The effectiveness of a primary school-based intervention study in China was assessed using difference-in-difference (DID) analysis, with controls for age, sex, etc. The results demonstrated that not only the primary school students but also their parents’ cognition of extreme heat and health adaptation were significantly improved after health education and health promotion were implemented in the intervention school. The KAP improvement of boys and older students was higher than that of girls and younger students. For parents, the higher the education level, the higher the KAP improvement, and the increase was higher for females than for males. Health education in primary school, and particularly education that can influence students’ subjective activeness, was found to be an effective means to improve the cognition and behavior to adapt to heat waves and climate change for both primary school students and their parents. The results indicated that intervention to adapt to climate change should start from an early age in children, and particularly the measures for transferring knowledge to behavior change, and improving pupils’ behaviors or helping them develop good habits. Our findings provide strong evidence for the feasibility and importance of the inclusion of climate change and health in the primary school curricula.
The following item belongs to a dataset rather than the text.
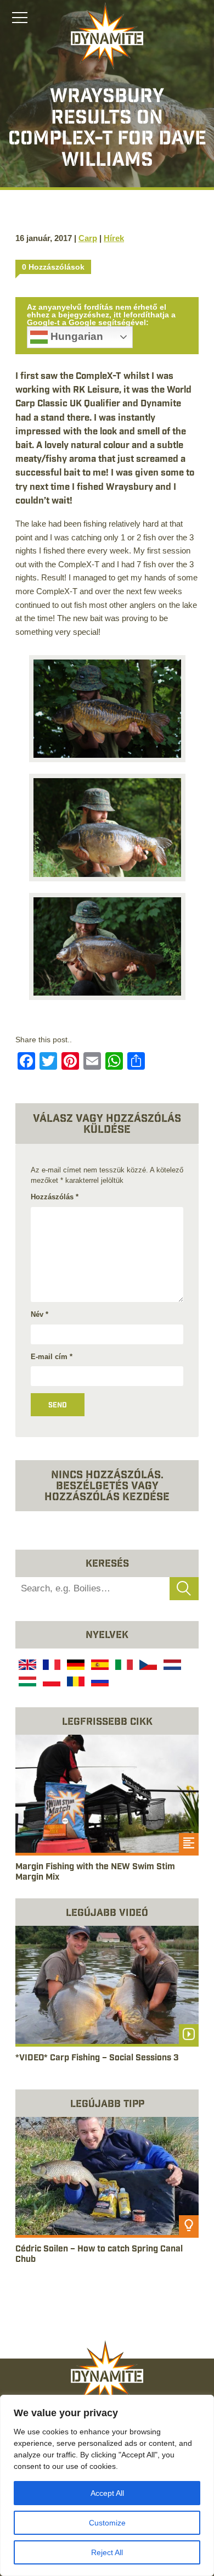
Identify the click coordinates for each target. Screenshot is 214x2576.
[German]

Moreover, our findings demonstrated that “small hands holding big hands” is an effective way to improve the awareness and behavior of children and their families to adapt to heat waves, and it has profound significance for enhancing the national capacity to adapt to climate change. The successful experience of our study can be generalized to respond to the increasing extreme weather/climate events in the context of climate change, such as heatwaves, and other emergent occasions or public health education, such as the control and prevention of COVID-19.